> **PROBLEM STATEMENT**
Can you express all of the material below as a Markdown table with the columns No. and Text, one numbered row per line, skipping blank lines?

> **PROVIDED DATA**
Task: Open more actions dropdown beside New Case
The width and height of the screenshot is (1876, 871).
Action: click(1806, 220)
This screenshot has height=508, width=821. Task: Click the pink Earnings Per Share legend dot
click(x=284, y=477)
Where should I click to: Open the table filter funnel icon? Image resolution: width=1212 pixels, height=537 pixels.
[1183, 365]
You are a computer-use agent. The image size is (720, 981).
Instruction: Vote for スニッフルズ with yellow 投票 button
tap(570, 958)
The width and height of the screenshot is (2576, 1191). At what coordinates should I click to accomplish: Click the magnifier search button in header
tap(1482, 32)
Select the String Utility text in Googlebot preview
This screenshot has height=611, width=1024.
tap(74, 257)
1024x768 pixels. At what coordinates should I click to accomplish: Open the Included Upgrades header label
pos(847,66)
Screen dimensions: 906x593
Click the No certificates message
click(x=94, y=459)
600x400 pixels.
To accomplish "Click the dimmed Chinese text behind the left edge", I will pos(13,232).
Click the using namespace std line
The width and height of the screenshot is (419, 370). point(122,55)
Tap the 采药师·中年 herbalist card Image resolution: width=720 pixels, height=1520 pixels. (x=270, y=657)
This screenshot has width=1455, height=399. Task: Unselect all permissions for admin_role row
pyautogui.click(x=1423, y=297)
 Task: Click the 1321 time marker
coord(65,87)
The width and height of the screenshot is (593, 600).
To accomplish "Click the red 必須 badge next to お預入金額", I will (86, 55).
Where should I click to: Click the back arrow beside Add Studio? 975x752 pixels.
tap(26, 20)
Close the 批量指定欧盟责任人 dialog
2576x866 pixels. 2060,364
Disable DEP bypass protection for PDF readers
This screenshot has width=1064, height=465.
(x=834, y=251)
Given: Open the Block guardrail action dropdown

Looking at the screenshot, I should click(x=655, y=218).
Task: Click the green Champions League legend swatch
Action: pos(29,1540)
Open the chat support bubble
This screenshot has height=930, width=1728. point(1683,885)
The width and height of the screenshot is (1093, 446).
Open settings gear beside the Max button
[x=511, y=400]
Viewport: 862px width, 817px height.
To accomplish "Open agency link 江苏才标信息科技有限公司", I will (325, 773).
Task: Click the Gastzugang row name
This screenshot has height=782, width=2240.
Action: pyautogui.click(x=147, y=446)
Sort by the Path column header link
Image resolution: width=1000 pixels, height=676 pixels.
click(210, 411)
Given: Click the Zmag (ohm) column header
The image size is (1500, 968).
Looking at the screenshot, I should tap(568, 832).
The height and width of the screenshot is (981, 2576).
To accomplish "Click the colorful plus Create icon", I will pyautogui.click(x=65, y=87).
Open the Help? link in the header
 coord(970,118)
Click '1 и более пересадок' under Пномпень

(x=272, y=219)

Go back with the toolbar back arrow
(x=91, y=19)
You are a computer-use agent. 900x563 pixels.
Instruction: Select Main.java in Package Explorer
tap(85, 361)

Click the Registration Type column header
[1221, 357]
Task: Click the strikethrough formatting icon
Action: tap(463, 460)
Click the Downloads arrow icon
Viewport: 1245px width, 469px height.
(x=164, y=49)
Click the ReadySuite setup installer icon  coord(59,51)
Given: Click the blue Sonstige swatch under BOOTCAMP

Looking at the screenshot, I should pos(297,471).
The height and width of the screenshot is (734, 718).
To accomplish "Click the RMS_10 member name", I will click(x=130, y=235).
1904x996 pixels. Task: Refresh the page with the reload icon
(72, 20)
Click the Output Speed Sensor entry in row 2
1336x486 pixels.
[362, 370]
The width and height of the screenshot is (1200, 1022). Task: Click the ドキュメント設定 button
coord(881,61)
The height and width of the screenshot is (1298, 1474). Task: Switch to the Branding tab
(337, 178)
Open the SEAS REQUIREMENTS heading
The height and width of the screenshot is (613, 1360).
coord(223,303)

> **FULL ANSWER**
| No. | Text |
|---|---|
| 1 | Task: Open more actions dropdown beside New Case |
| 2 | The width and height of the screenshot is (1876, 871). |
| 3 | Action: click(1806, 220) |
| 4 | This screenshot has height=508, width=821. Task: Click the pink Earnings Per Share legend dot |
| 5 | click(x=284, y=477) |
| 6 | Where should I click to: Open the table filter funnel icon? Image resolution: width=1212 pixels, height=537 pixels. |
| 7 | [1183, 365] |
| 8 | You are a computer-use agent. The image size is (720, 981). |
| 9 | Instruction: Vote for スニッフルズ with yellow 投票 button |
| 10 | tap(570, 958) |
| 11 | The width and height of the screenshot is (2576, 1191). At what coordinates should I click to accomplish: Click the magnifier search button in header |
| 12 | tap(1482, 32) |
| 13 | Select the String Utility text in Googlebot preview |
| 14 | This screenshot has height=611, width=1024. |
| 15 | tap(74, 257) |
| 16 | 1024x768 pixels. At what coordinates should I click to accomplish: Open the Included Upgrades header label |
| 17 | pos(847,66) |
| 18 | Screen dimensions: 906x593 |
| 19 | Click the No certificates message |
| 20 | click(x=94, y=459) |
| 21 | 600x400 pixels. |
| 22 | To accomplish "Click the dimmed Chinese text behind the left edge", I will pos(13,232). |
| 23 | Click the using namespace std line |
| 24 | The width and height of the screenshot is (419, 370). point(122,55) |
| 25 | Tap the 采药师·中年 herbalist card Image resolution: width=720 pixels, height=1520 pixels. (x=270, y=657) |
| 26 | This screenshot has width=1455, height=399. Task: Unselect all permissions for admin_role row |
| 27 | pyautogui.click(x=1423, y=297) |
| 28 |  Task: Click the 1321 time marker |
| 29 | coord(65,87) |
| 30 | The width and height of the screenshot is (593, 600). |
| 31 | To accomplish "Click the red 必須 badge next to お預入金額", I will (86, 55). |
| 32 | Where should I click to: Click the back arrow beside Add Studio? 975x752 pixels. |
| 33 | tap(26, 20) |
| 34 | Close the 批量指定欧盟责任人 dialog |
| 35 | 2576x866 pixels. 2060,364 |
| 36 | Disable DEP bypass protection for PDF readers |
| 37 | This screenshot has width=1064, height=465. |
| 38 | (x=834, y=251) |
| 39 | Given: Open the Block guardrail action dropdown |
| 40 | Looking at the screenshot, I should click(x=655, y=218). |
| 41 | Task: Click the green Champions League legend swatch |
| 42 | Action: pos(29,1540) |
| 43 | Open the chat support bubble |
| 44 | This screenshot has height=930, width=1728. point(1683,885) |
| 45 | The width and height of the screenshot is (1093, 446). |
| 46 | Open settings gear beside the Max button |
| 47 | [x=511, y=400] |
| 48 | Viewport: 862px width, 817px height. |
| 49 | To accomplish "Open agency link 江苏才标信息科技有限公司", I will (325, 773). |
| 50 | Task: Click the Gastzugang row name |
| 51 | This screenshot has height=782, width=2240. |
| 52 | Action: pyautogui.click(x=147, y=446) |
| 53 | Sort by the Path column header link |
| 54 | Image resolution: width=1000 pixels, height=676 pixels. |
| 55 | click(210, 411) |
| 56 | Given: Click the Zmag (ohm) column header |
| 57 | The image size is (1500, 968). |
| 58 | Looking at the screenshot, I should tap(568, 832). |
| 59 | The height and width of the screenshot is (981, 2576). |
| 60 | To accomplish "Click the colorful plus Create icon", I will pyautogui.click(x=65, y=87). |
| 61 | Open the Help? link in the header |
| 62 |  coord(970,118) |
| 63 | Click '1 и более пересадок' under Пномпень |
| 64 | (x=272, y=219) |
| 65 | Go back with the toolbar back arrow |
| 66 | (x=91, y=19) |
| 67 | You are a computer-use agent. 900x563 pixels. |
| 68 | Instruction: Select Main.java in Package Explorer |
| 69 | tap(85, 361) |
| 70 | Click the Registration Type column header |
| 71 | [1221, 357] |
| 72 | Task: Click the strikethrough formatting icon |
| 73 | Action: tap(463, 460) |
| 74 | Click the Downloads arrow icon |
| 75 | Viewport: 1245px width, 469px height. |
| 76 | (x=164, y=49) |
| 77 | Click the ReadySuite setup installer icon  coord(59,51) |
| 78 | Given: Click the blue Sonstige swatch under BOOTCAMP |
| 79 | Looking at the screenshot, I should pos(297,471). |
| 80 | The height and width of the screenshot is (734, 718). |
| 81 | To accomplish "Click the RMS_10 member name", I will click(x=130, y=235). |
| 82 | 1904x996 pixels. Task: Refresh the page with the reload icon |
| 83 | (72, 20) |
| 84 | Click the Output Speed Sensor entry in row 2 |
| 85 | 1336x486 pixels. |
| 86 | [362, 370] |
| 87 | The width and height of the screenshot is (1200, 1022). Task: Click the ドキュメント設定 button |
| 88 | coord(881,61) |
| 89 | The height and width of the screenshot is (1298, 1474). Task: Switch to the Branding tab |
| 90 | (337, 178) |
| 91 | Open the SEAS REQUIREMENTS heading |
| 92 | The height and width of the screenshot is (613, 1360). |
| 93 | coord(223,303) |